NT seasonal outlook

Graph: Chance of exceeding the median Rainfall June to August 2017

Source: The Australian Bureau of Meteorology.

The national outlook for June to August 2017 period indicates that:

  • Drier than average conditions are expected across the southern two-thirds of the NT, south of Elliott.
  • Wetter than average conditions expected across the Top End, Katherine and Roper districts
  • Warmer than average days and nights are more likely across the Southern NT.
  • Cooler than average days and nights are more likely across the Northern NT.

Without a strong influence from the Indian or Pacific oceans, secondary climate drivers contribute more to the outlooks.
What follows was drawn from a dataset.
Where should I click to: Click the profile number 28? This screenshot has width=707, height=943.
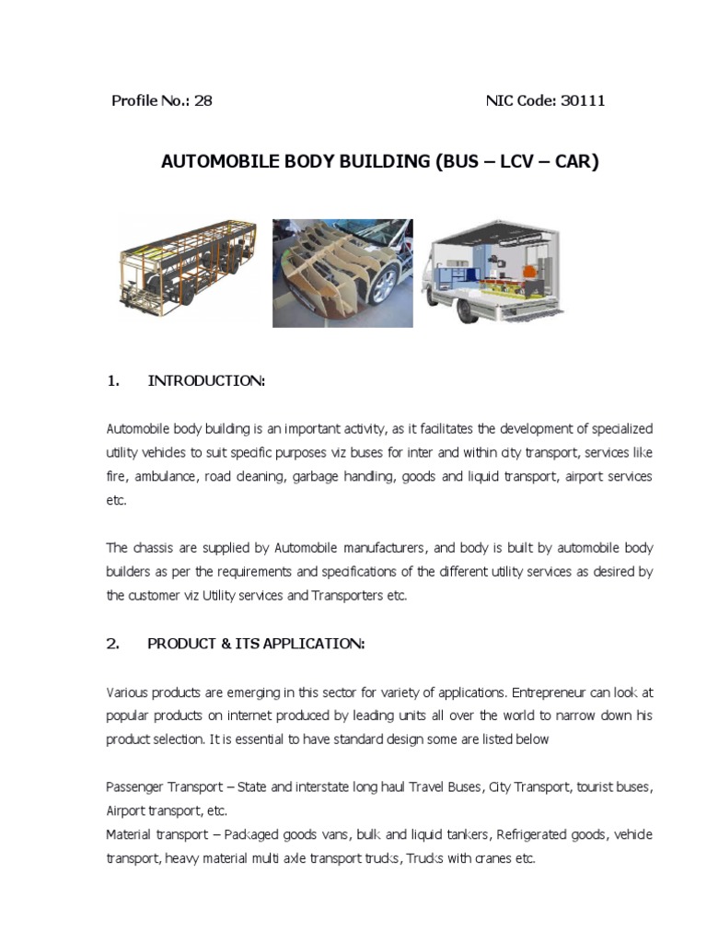tap(203, 100)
Higher than average pressure is forecast over the Great Australian Bight and southern and western Australia, meaning fewer rain-bearing systems are likely to cross the coast.
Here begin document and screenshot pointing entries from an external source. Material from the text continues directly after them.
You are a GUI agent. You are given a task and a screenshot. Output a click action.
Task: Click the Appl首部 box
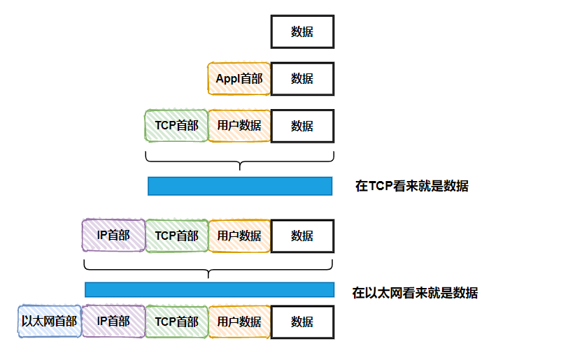(239, 79)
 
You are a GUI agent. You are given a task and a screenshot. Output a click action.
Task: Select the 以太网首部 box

Bureau climatologists continually monitor the climate for any significant developments, with information on El Niño/La Niña and IOD events available fortnightly via the ENSO Wrap-Up. For more information on seasonal outlooks visit the BOM website.

Seasonal Indicators

Comments (sourced from the Australian Bureau of Meteorology)
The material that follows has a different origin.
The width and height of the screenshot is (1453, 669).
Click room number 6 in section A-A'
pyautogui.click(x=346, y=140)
El Niño Southern Oscillation (ENSO)
www.bom.gov.au/climate/enso/ 

Current outlook:
El Niño WATCH

ENSO at neutral.

Although ENSO is currently neutral, some indicators show an increased chance of El Niño developing during 2017.

While recent changes in tropical Pacific Ocean sea surface temperatures and the Southern Oscillation Index (SOI) are typical of those expected prior to an El Niño, both these and other indicators remain firmly within neutral boundaries. All climate model outlooks show further warming of the Pacific is likely, with six reaching El Niño thresholds during the southern hemisphere winter of 2017.

El Niño WATCH means that there is approximately a 50% chance of El Niño developing in 2017, which is about twice the normal likelihood.

Indian Ocean Dipole (IOD)

www.bom.gov.au/climate/enso/#tabs=Indian-Ocean

Current outlook:

Neutral

IOD also neutral.

The IOD also remains neutral (neither positive nor negative), as is typical at this time of year.

When the IOD is neutral it has limited impact on Australian climate.

However, the continued presence of much warmer than average water to the north and northwest of Australia may see continued influence on Australia, including enhanced rainfall.